Published:January 25, 2019

https://winnipegsun.com/opinion/columnists/lane-solar-power-bad-for-hydros-bottom-line

A recent Winnipeg Sun editorial suggested that Hydro’s now-closed solar power program should not be renewed. In response, Justin Phillips, an executive with a solar installer, praised the program as having been a roaring success. Why? For bringing in $110 million of private investment and providing potential long-term benefits for Manitobans that took up the initiative.

Yet, and ahead of Efficiency Manitoba (to be led by a former Hydro manager) taking over Hydro’s Power Smart’s responsibilities, Brian Ransom (a former Chairman of Hydro’s Board of Directors) opined, in a commentary for Frontier Centre For Public Policy, that the program should not be renewed.
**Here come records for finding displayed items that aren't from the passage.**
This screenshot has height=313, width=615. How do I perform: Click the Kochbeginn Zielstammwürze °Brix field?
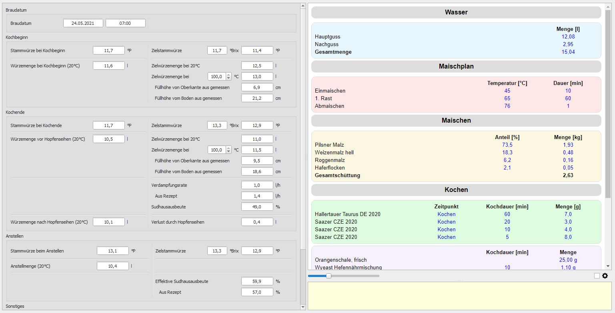(217, 50)
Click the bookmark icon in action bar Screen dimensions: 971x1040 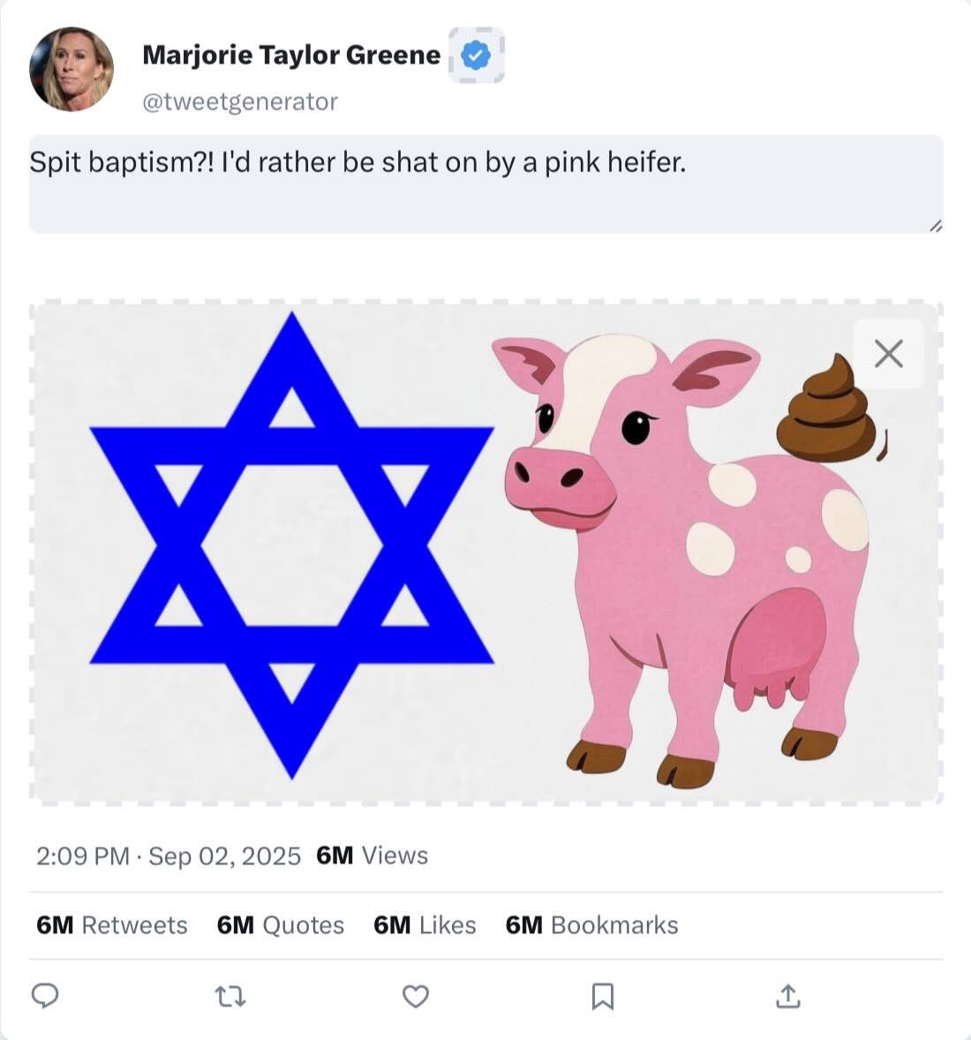(602, 997)
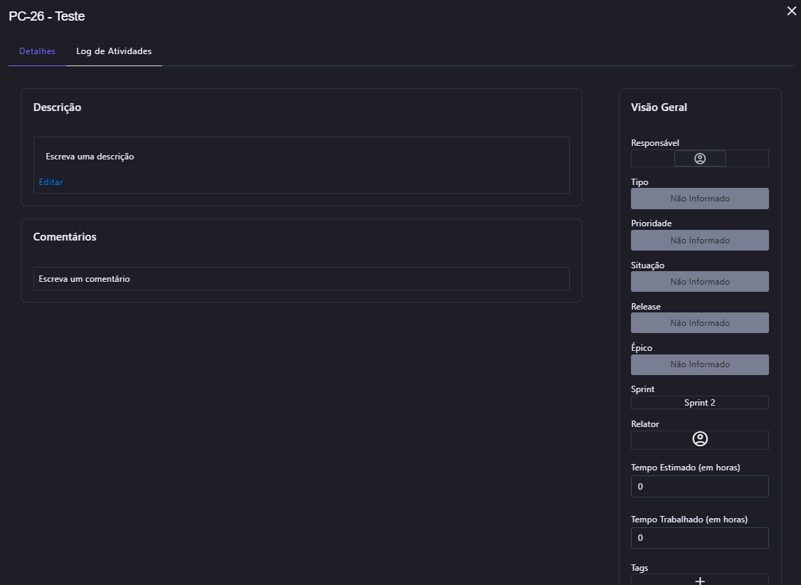This screenshot has height=585, width=801.
Task: Click the Comentários section heading
Action: coord(65,237)
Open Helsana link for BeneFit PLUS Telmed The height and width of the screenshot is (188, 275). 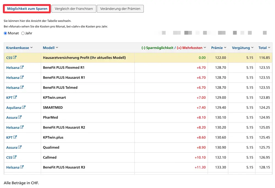pos(13,88)
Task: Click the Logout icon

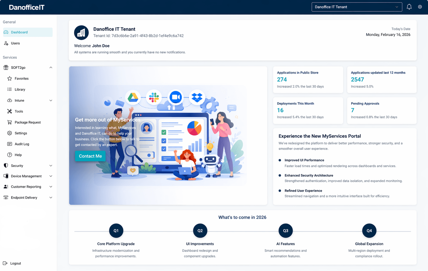Action: pos(5,263)
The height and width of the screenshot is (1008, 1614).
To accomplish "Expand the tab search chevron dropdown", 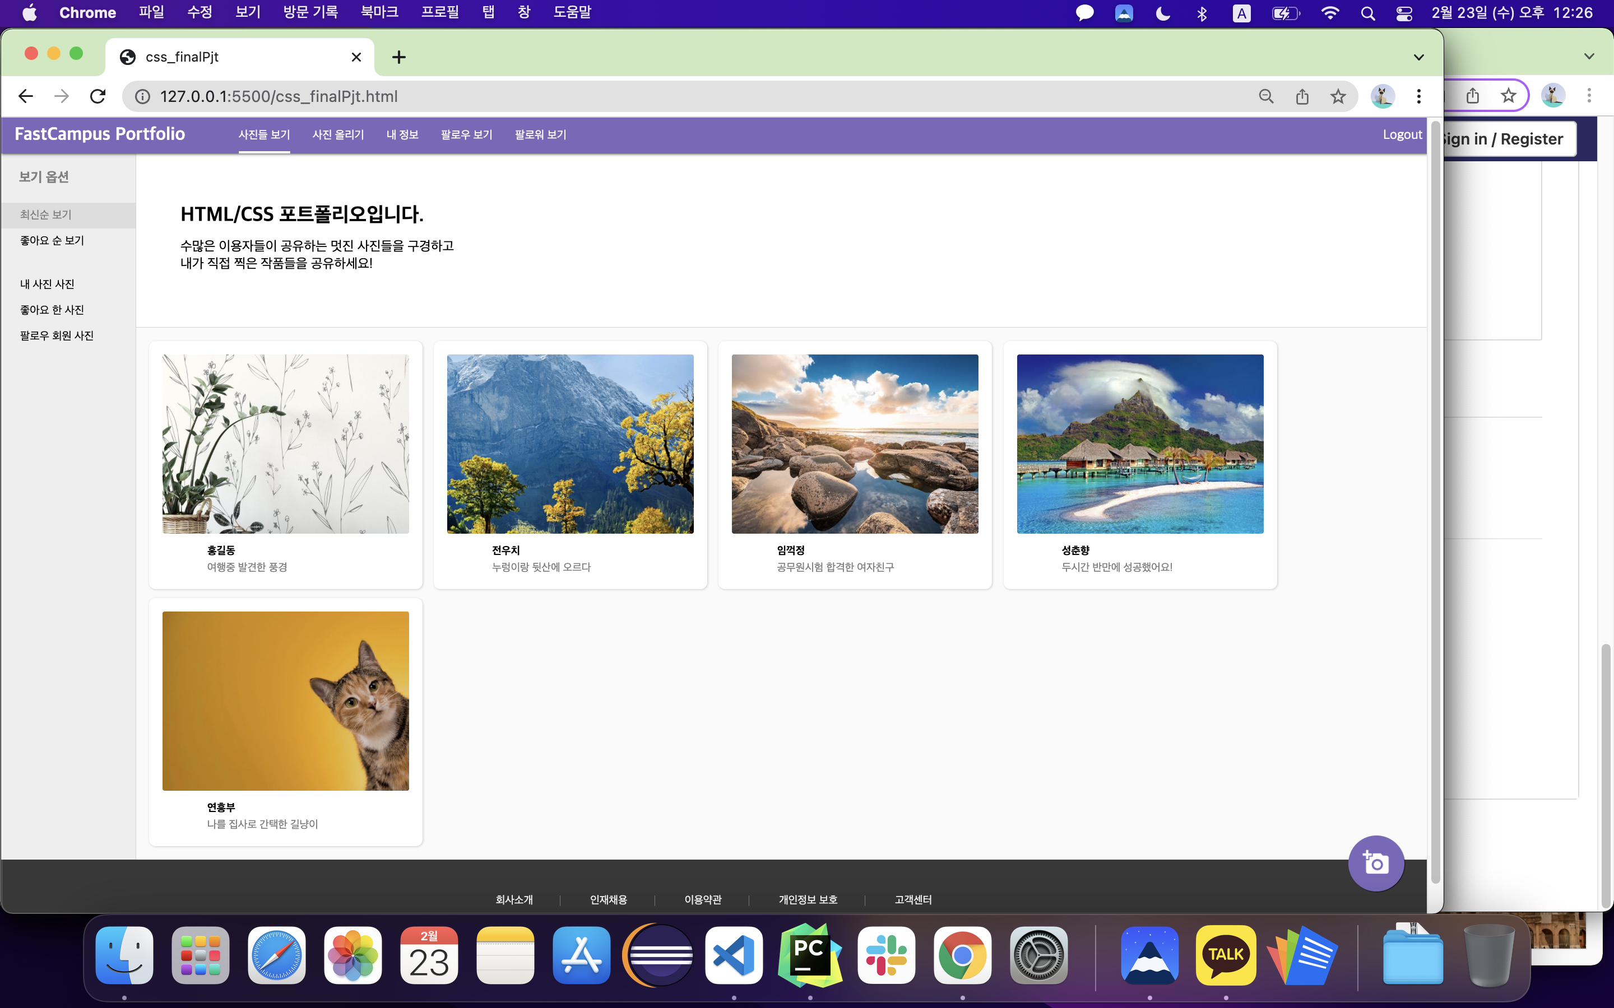I will coord(1419,57).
Hydro’s Solar Power Pilot Program, which ended May 2018, featured two types of subsidy. One was Hydro providing a one-time subsidy for the equipment, the second was to continue as long as participants drew electricity from their solar panels.

The ongoing subsidization, more costly than the one-time equipment subsidy, has customers displacing high-value dependable grid hydroelectricity with intermittent solar panel electricity. The displaced grid electricity is usually exported by Hydro at prices well below the average cost of new generation and transmission, bringing about a substantial drop in Hydro’s overall revenue and, in time, to push up rates for all customers.

In his Frontier Centre dissertation, Ransom projects in detail the cost for Hydro and its solely grid customers from a renewed solar program. And, while Ransom doesn’t focus on the overall impact on residential customers “going solar,” which would depend on the level of the investment and the percentage of grid power experienced, going solar may not be financially advantageous even for them. Only if Hydro rates end up soaring could solar customers gain long-term financially.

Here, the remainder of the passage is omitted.